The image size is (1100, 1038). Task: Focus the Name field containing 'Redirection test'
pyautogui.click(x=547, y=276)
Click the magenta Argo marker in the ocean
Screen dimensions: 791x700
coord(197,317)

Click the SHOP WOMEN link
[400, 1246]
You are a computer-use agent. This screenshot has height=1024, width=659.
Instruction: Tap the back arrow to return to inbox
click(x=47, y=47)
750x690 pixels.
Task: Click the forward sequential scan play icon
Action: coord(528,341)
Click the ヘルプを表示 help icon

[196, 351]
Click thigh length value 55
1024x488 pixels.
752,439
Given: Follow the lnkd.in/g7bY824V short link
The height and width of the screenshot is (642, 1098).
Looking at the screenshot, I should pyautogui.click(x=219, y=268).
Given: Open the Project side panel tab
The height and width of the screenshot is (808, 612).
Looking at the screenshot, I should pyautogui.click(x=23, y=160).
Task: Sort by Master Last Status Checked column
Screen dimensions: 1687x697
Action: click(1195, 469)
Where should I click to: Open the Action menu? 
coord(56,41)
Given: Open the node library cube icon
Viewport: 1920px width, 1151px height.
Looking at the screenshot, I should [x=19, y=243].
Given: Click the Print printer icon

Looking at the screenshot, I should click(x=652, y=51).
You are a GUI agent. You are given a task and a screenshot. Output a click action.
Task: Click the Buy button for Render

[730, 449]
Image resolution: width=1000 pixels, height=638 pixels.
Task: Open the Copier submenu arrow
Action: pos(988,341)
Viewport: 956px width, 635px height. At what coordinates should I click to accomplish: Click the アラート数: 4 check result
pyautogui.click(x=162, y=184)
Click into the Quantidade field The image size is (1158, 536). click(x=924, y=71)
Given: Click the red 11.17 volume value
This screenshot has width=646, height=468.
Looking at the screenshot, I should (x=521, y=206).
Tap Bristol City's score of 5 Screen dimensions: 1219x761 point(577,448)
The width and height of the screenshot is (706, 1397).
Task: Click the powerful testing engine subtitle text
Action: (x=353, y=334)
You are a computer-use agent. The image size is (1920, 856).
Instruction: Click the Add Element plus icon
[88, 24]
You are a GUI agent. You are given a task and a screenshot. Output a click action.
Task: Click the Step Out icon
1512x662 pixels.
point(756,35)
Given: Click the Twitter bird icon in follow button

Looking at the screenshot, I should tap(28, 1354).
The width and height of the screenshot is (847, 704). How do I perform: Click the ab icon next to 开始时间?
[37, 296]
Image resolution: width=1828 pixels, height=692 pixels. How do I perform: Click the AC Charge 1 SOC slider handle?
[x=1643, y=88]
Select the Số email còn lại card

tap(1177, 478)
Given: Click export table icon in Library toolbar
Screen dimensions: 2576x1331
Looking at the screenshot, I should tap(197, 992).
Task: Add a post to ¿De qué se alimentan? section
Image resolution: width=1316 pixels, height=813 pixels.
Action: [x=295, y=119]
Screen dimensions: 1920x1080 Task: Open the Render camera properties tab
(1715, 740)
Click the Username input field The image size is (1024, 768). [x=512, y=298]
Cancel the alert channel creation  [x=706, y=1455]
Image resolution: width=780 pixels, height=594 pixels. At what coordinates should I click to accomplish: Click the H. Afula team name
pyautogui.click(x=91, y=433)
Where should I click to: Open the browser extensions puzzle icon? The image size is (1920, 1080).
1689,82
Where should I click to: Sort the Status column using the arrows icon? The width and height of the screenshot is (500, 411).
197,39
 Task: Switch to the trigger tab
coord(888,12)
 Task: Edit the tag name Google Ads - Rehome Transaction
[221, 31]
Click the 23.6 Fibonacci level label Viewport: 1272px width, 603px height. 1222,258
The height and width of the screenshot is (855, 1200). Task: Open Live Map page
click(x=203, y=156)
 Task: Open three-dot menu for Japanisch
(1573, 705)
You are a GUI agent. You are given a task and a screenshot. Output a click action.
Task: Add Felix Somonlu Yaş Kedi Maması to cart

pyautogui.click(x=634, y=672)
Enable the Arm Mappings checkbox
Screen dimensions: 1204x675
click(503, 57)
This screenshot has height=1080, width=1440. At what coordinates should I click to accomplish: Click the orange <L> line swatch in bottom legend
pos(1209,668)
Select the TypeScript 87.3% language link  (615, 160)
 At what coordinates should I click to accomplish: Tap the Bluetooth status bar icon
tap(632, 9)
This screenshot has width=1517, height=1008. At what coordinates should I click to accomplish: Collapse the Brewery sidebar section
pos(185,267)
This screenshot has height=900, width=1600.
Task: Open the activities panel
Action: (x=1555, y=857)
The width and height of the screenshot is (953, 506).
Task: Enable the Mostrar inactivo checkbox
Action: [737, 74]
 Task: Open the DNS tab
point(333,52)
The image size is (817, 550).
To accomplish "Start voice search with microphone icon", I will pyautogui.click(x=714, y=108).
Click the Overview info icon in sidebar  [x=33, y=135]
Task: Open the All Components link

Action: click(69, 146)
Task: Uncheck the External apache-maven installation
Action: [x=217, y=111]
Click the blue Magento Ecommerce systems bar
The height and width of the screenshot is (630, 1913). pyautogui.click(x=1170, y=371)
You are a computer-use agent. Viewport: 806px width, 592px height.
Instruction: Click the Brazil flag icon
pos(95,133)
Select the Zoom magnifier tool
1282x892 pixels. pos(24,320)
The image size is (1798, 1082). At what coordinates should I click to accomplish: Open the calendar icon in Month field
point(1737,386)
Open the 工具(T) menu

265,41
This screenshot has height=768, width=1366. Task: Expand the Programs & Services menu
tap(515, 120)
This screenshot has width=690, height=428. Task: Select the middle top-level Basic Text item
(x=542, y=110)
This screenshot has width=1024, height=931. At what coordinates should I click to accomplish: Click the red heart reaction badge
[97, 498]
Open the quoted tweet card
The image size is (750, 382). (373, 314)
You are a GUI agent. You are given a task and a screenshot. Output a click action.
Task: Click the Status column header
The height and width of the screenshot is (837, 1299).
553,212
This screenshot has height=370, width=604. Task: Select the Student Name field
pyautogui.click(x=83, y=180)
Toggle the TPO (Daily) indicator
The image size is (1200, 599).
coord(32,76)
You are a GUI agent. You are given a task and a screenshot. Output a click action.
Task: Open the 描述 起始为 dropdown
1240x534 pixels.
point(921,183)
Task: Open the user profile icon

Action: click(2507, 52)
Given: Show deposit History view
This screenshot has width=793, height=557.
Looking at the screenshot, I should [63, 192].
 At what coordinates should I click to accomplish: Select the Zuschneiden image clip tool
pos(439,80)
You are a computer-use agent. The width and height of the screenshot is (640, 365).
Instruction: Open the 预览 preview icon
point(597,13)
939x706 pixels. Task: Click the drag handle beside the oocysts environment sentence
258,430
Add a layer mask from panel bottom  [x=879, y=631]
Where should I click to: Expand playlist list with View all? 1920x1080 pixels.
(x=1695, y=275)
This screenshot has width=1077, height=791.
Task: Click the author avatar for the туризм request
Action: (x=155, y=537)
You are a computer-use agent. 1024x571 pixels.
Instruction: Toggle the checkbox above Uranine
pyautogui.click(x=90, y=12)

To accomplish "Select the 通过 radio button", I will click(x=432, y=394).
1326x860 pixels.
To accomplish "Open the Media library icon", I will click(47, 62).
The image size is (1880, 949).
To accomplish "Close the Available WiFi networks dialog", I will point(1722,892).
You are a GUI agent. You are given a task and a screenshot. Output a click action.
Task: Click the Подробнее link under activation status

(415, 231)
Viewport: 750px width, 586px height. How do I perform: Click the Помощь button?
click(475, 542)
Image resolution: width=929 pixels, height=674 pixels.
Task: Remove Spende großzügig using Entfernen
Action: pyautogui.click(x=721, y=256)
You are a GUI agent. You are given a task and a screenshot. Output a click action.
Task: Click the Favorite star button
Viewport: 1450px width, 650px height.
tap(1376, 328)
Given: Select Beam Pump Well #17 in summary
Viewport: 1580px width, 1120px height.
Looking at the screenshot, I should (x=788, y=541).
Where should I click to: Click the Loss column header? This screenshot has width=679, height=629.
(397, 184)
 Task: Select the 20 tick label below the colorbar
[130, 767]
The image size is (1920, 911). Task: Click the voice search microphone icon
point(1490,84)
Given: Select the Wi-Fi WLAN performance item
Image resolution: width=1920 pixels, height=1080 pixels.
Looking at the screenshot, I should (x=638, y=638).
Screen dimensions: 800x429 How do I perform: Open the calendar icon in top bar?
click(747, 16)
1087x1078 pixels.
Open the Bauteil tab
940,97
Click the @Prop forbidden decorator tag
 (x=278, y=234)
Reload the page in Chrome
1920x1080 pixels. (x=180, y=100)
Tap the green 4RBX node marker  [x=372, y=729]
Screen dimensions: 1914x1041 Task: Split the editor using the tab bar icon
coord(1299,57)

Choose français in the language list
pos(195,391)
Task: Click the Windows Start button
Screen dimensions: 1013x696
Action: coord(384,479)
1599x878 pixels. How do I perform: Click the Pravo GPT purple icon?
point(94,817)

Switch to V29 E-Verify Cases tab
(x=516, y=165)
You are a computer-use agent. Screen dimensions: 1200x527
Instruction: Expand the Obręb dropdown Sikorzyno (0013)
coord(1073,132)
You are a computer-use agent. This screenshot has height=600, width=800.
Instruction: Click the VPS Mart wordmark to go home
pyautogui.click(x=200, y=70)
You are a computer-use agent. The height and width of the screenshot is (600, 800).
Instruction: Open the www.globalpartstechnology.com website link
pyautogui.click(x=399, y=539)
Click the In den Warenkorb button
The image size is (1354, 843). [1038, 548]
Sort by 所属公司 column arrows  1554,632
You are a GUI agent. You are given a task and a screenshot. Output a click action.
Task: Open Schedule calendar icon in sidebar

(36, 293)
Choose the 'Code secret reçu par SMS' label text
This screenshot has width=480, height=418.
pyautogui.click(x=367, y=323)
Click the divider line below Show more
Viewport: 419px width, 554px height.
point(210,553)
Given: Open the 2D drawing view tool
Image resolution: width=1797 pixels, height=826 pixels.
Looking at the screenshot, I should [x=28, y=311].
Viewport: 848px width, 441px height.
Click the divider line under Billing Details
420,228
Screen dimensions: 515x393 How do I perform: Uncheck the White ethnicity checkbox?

- _WHAT TO WORK ON_: Write out the items as a numbered list, omitting blank lines, beginning at the line that contains "The height and width of the screenshot is (855, 1200)." and stopping after the line that contains "Click the Overview".

- _RESPONSE BELOW_:
1. The height and width of the screenshot is (855, 1200). Task: Open Live Map page
2. click(x=203, y=156)
3.  Task: Open three-dot menu for Japanisch
4. (1573, 705)
5. You are a GUI agent. You are given a task and a screenshot. Output a click action.
6. Task: Add Felix Somonlu Yaş Kedi Maması to cart
7. pyautogui.click(x=634, y=672)
8. Enable the Arm Mappings checkbox
9. Screen dimensions: 1204x675
10. click(503, 57)
11. This screenshot has height=1080, width=1440. At what coordinates should I click to accomplish: Click the orange <L> line swatch in bottom legend
12. pos(1209,668)
13. Select the TypeScript 87.3% language link  (615, 160)
14.  At what coordinates should I click to accomplish: Tap the Bluetooth status bar icon
15. tap(632, 9)
16. This screenshot has width=1517, height=1008. At what coordinates should I click to accomplish: Collapse the Brewery sidebar section
17. pos(185,267)
18. This screenshot has height=900, width=1600.
19. Task: Open the activities panel
20. Action: (x=1555, y=857)
21. The width and height of the screenshot is (953, 506).
22. Task: Enable the Mostrar inactivo checkbox
23. Action: [737, 74]
24.  Task: Open the DNS tab
25. point(333,52)
26. The image size is (817, 550).
27. To accomplish "Start voice search with microphone icon", I will pyautogui.click(x=714, y=108).
28. Click the Overview info icon in sidebar  [x=33, y=135]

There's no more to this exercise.